Days 1–30: Foundation
- Inventory supplier landscape. Catalogue all AI-related contracts, pilots, and shadow engagements. Identify missing documentation and regulatory exposure.
- Publish procurement policy. Issue an AI procurement policy referencing EU AI Act, OMB M-24-10, Crown Commercial Service guidance, Data Act switching, and Department of Labor principles.
- Stand up intake portal. Configure request forms, risk scoring, and workflow routing. Train business stakeholders on submission expectations.
- Assign governance roles. Form an AI procurement council with procurement, legal, CAIO, security, privacy, and workforce leaders.
Days 31–60: Diligence and contracting
- Deploy diligence questionnaires. Launch harmonised questionnaires and begin collecting artefacts for existing suppliers.
- Standardise contracts. Update master service agreements, statements of work, and purchase order templates with the clause library.
- Implement monitoring dashboards. Build scorecards that pull data from contract repositories, evaluation systems, and incident management tools.
- Conduct supplier workshops. Brief high-value suppliers on new expectations, remediation timelines, and reporting cadence.
Days 61–90: Assurance and optimisation
- Run compliance rehearsals. Simulate regulator requests for Annex IV documentation, Appendix C evidence, and Article 5 withdrawal proof. Measure response times.
- Validate exit plans. Execute Data Act-aligned switching drills for at least two critical suppliers, documenting lessons learned.
- Integrate with risk management. Feed procurement metrics into enterprise risk dashboards and board reports.
- Plan continuous improvement. Schedule quarterly policy reviews, supplier summits, and benchmarking against industry consortia.
Maturity model
| Dimension | Foundational | Managed | Leading |
|---|---|---|---|
| Policy alignment | Ad-hoc supplier vetting with limited reference to AI regulations. | Documented policy mapping EU AI Act, OMB M-24-10, and Crown Commercial Service guidance. | Policy integrated with sector-specific mandates, refreshed quarterly based on regulator updates. |
| Diligence execution | Manual questionnaires, inconsistent evidence collection. | Standardised questionnaires, centralised repository, remediation tracking. | Automated data ingestion, continuous monitoring, third-party assurance integration. |
| Contract governance | Generic terms lacking AI-specific controls. | Clause library deployed, coverage tracked across contracts. | Dynamic clause management tied to risk tier, outcomes-based incentives, and real-time compliance monitoring. |
| Supplier monitoring | Reactive performance reviews. | Quarterly scorecards with incident tracking. | Predictive analytics, integrated telemetry, and joint innovation programmes with suppliers. |
| Exit readiness | Limited awareness of switching obligations. | Documented switching plans for critical suppliers. | Regular rehearsal programme with metrics reported to executives and regulators. |
Use the maturity model to set quarterly objectives and communicate progress to leadership.
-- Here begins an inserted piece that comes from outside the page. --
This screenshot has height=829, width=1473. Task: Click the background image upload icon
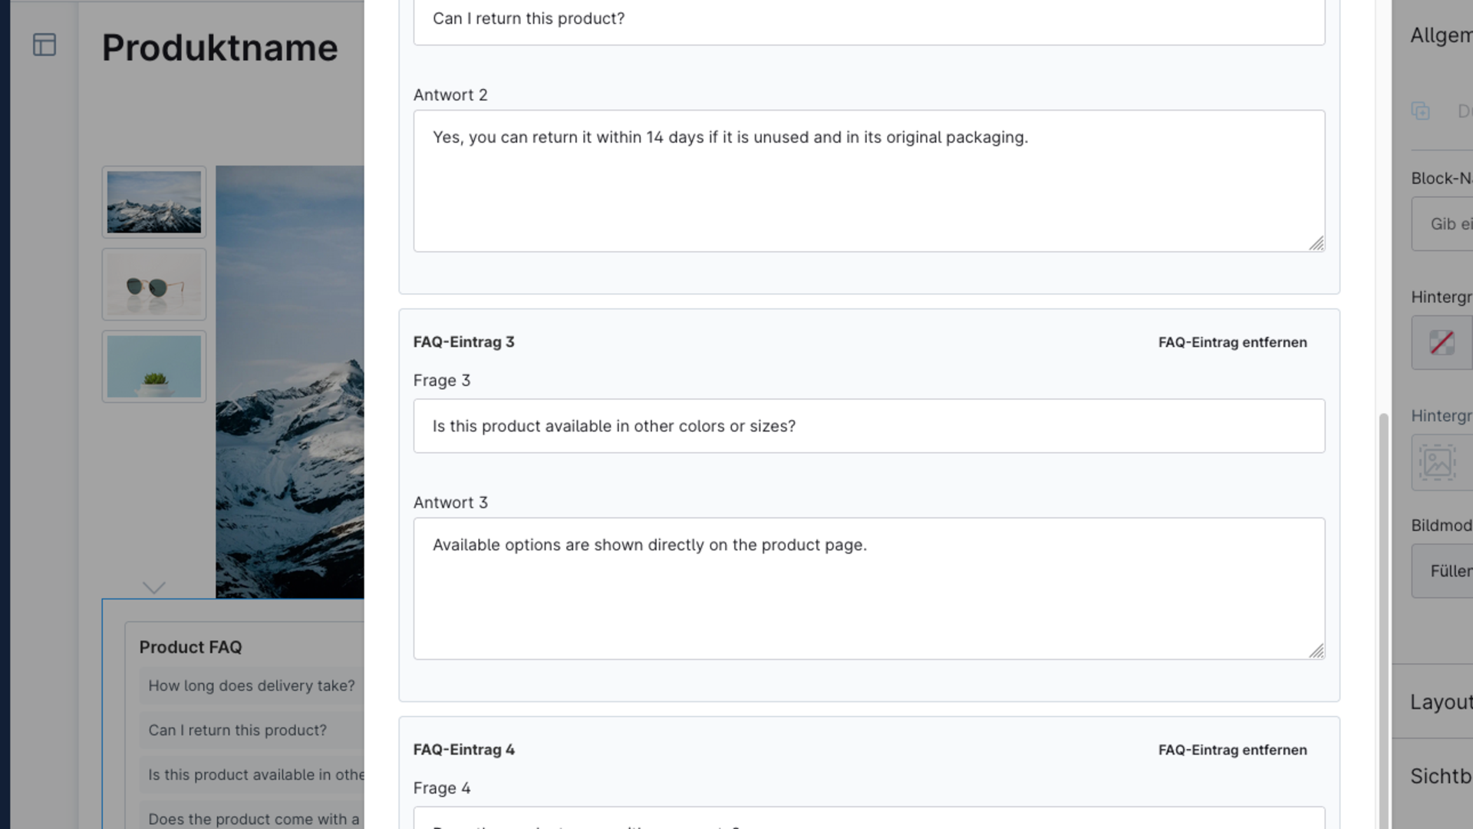[1436, 462]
Integrate findings with the AI governance and incident response guides to maintain a coherent control environment.
Appendix: Artefact checklist
- AI procurement policy referencing EU AI Act, OMB M-24-10, Crown Commercial Service, Data Act, and labor guidance.
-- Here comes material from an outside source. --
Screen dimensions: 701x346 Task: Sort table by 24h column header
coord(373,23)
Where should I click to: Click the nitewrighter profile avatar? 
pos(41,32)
- Central intake portal with risk classification logic and audit logs.
- Diligence questionnaire library and evidence repository with version control.
- Contract clause matrix showing coverage across suppliers.
- Supplier scorecards with performance, compliance, workforce, and exit metrics.
- Incident escalation runbooks aligned with vendor notification obligations.
- Switching and termination playbooks validated through rehearsal.
- Board and regulator reporting templates documenting procurement controls.
Maintaining these artefacts demonstrates that procurement decisions are grounded in statutory requirements, verifiable evidence, and continuous monitoring. Coupled with Zeph Tech’s ongoing research feed, the programme keeps AI adoption accountable.